Dans ce sillage, la conférence tentera d’apporter des propositions concrètes à cette thématique en s’appuyant sur les recommandations formulées par les participants au Forum des Nations Unies sur le Service Public 2018 lors du Side Event organisé par le Comité technique spécialisé n°8 de l’UA sur la fonction publique, les collectivités locales, le développement urbain et la décentralisation, CGLU Afrique et son Académie africaine des collectivités territoriales (ALGA) sur : "Transparence, intégrité et lutte contre la corruption : Une exigence clé pour la réalisation du développement durable", soulignent les organisateurs.

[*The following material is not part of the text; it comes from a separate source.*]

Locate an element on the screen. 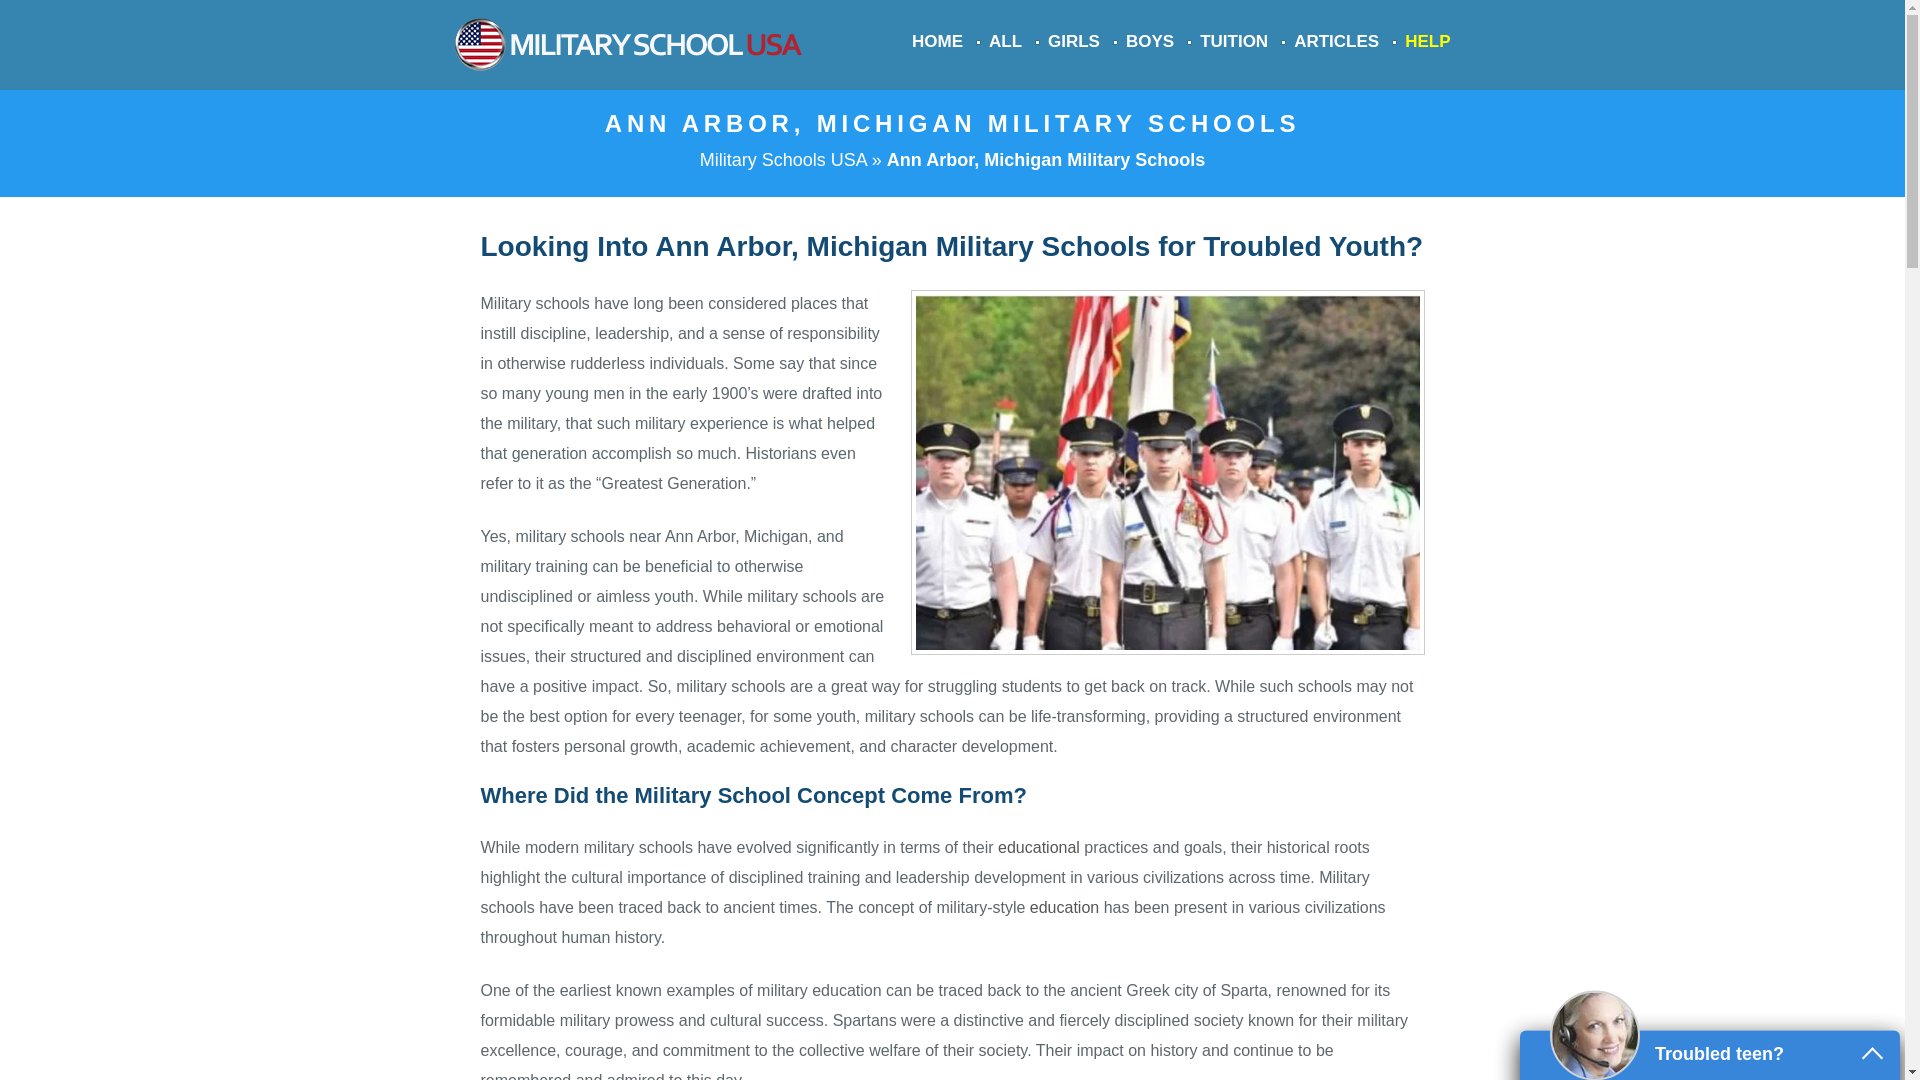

La journée africaine de la décentralisation et du développement local a été décrétée par l’UA au niveau de l’Article 20 de la Charte africaine sur les valeurs et principes de la décentralisation, de la gouvernance locale et du développement local, telle qu’elle a été adoptée lors de la session ordinaire de la Conférence des chefs d’Etat et de gouvernement, tenue les 26 et 27 juin 2014 à Malabo (Guinée Équatoriale), rappelle le communiqué. Le thème général de cette année est décliné en deux sous-thèmes: "Corruption et conflits d’intérêt dans la gestion des affaires locales : un frein à la fourniture des services de base aux populations locales, à la justice et la paix sociales" et "bonne gouvernance locale et promotion du rôle de la société civile et des médias : gage de succès pour la lutte contre la corruption dans les territoires".